▸ あなたへの指示: 「You are a computer-use」がある行から「Instruction: Switch to the Службы tab」がある行まで、最初と最後の行も含めて、そのまま書き写してください。

▸ 使う資料:
►
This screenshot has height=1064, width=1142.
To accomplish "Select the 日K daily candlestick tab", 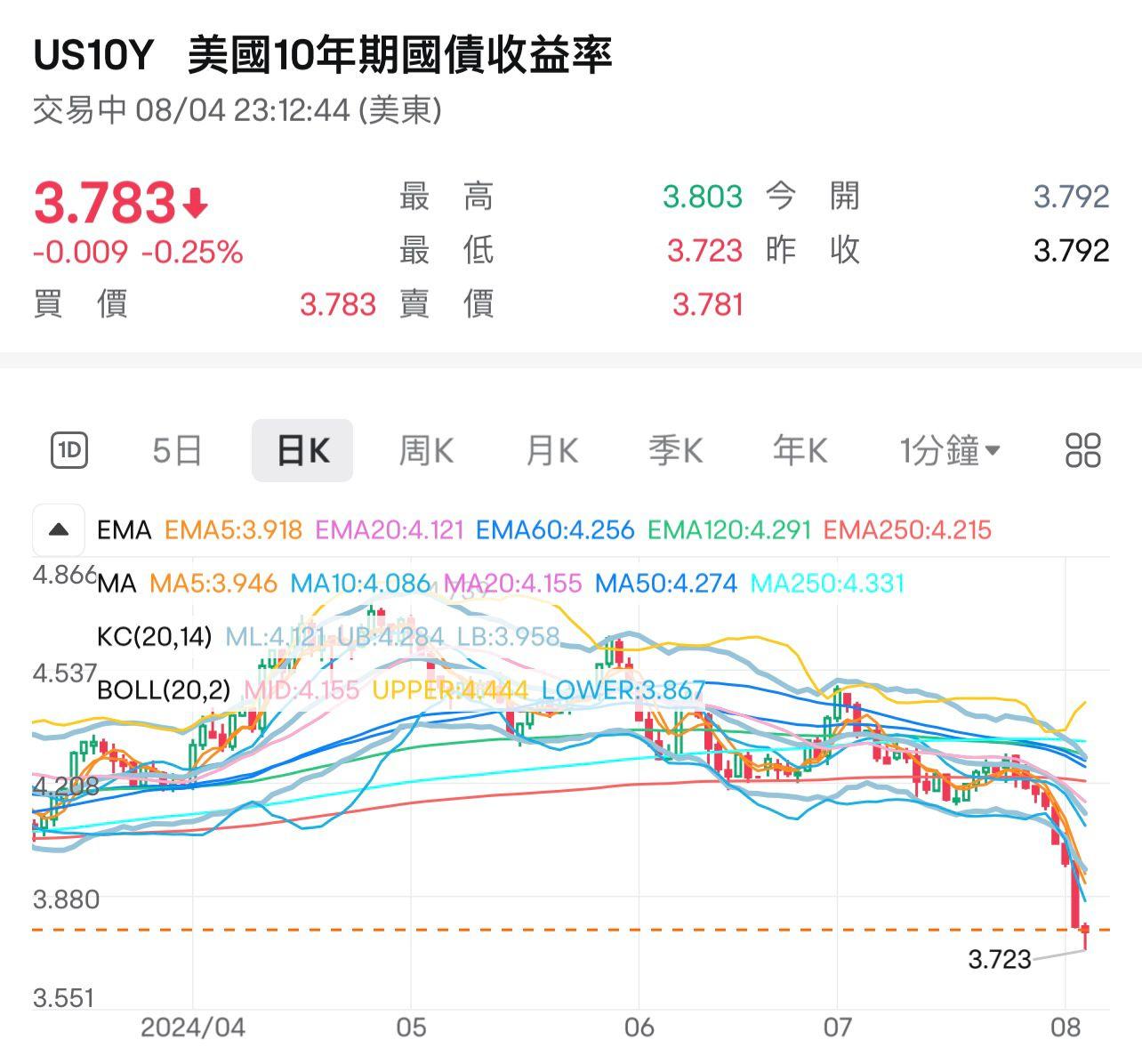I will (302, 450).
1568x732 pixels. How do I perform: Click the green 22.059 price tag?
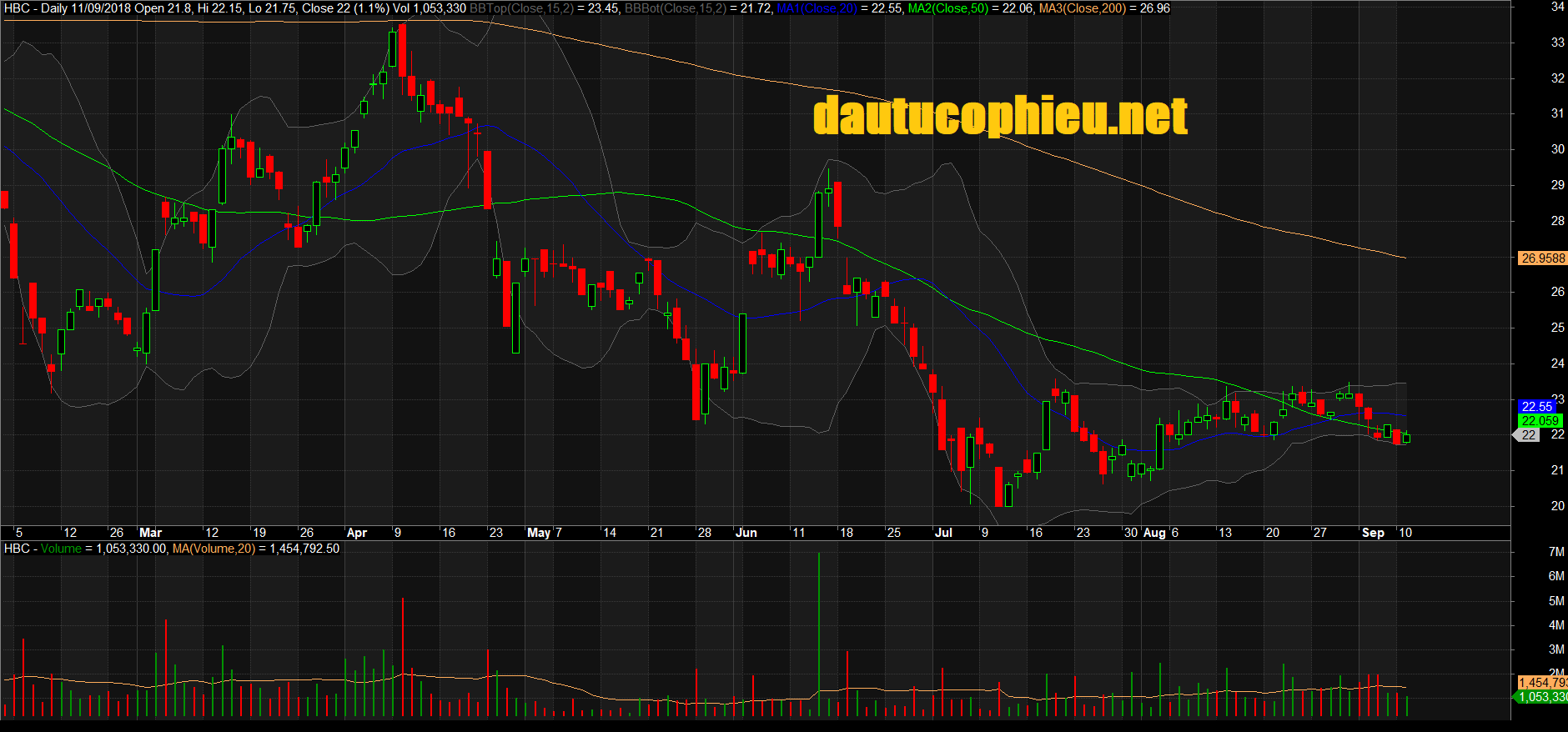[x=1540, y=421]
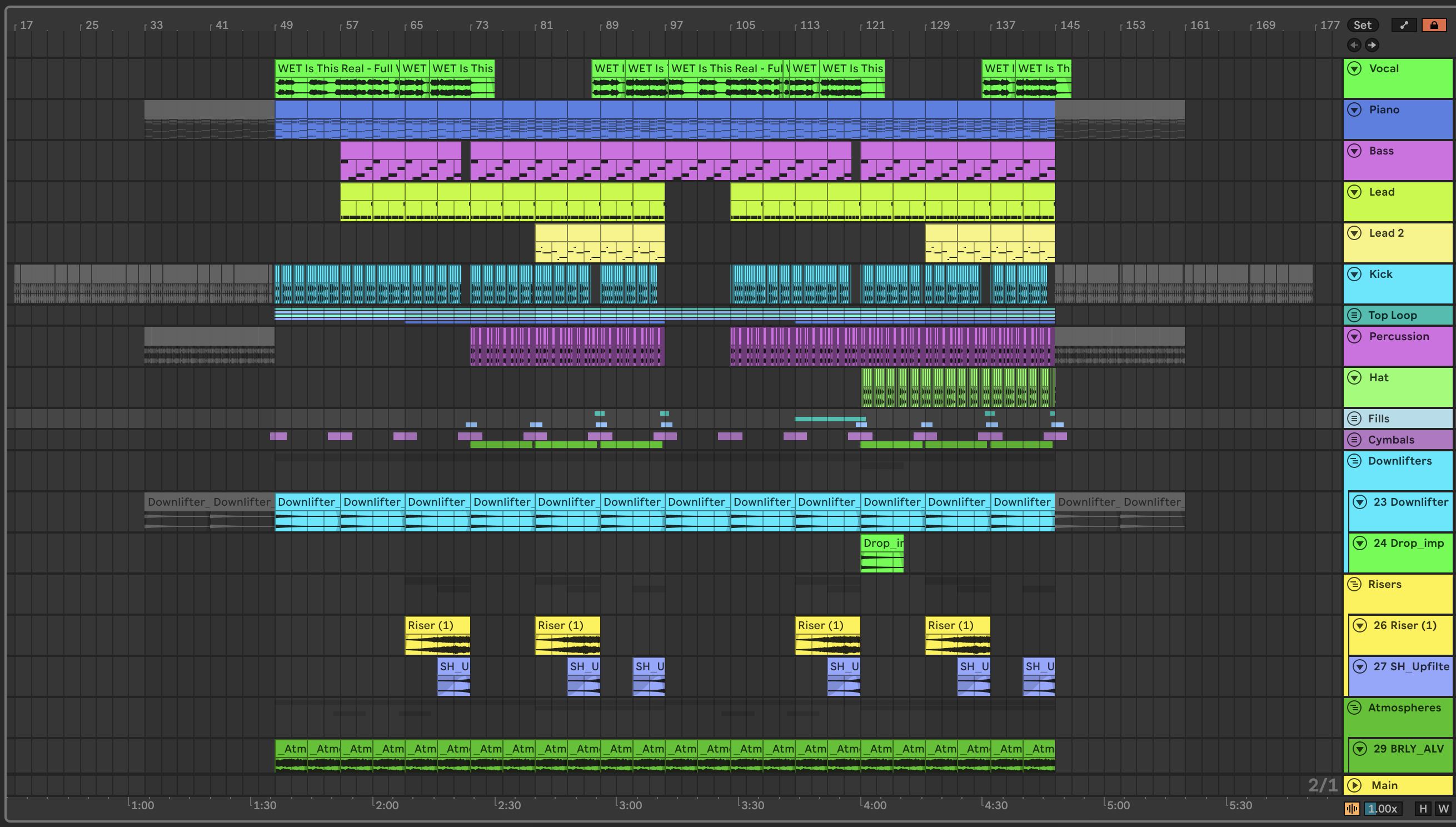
◄
►
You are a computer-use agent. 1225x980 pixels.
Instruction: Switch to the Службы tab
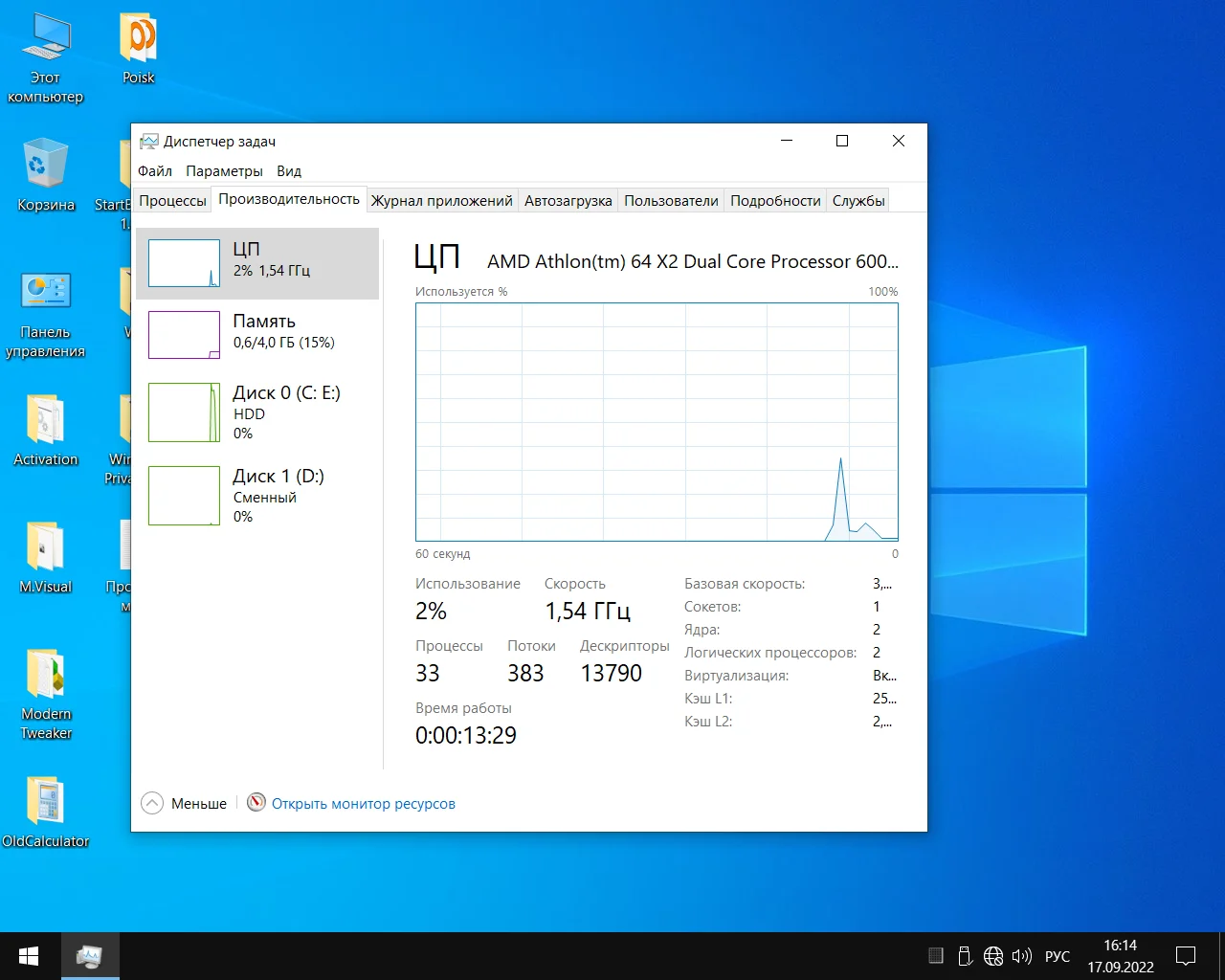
◄
►
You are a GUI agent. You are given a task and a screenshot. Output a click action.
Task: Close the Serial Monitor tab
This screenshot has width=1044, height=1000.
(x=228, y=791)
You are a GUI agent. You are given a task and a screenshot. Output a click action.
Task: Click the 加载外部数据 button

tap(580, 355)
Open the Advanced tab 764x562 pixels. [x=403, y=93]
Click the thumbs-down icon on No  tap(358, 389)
◄
▸ 正しい答え:
You are a computer-use agent. 1225x980 pixels.
Instruction: Switch to the Службы tab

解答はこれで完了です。